Your task — The task calls for every line of the data to be retyped exactly.

Material for the task —
# # #

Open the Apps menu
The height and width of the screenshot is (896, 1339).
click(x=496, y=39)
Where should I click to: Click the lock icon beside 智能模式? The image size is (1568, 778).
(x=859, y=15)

# # #

Output for this exercise —
Open the Apps menu
The height and width of the screenshot is (896, 1339).
click(x=496, y=39)
Where should I click to: Click the lock icon beside 智能模式? The image size is (1568, 778).
(x=859, y=15)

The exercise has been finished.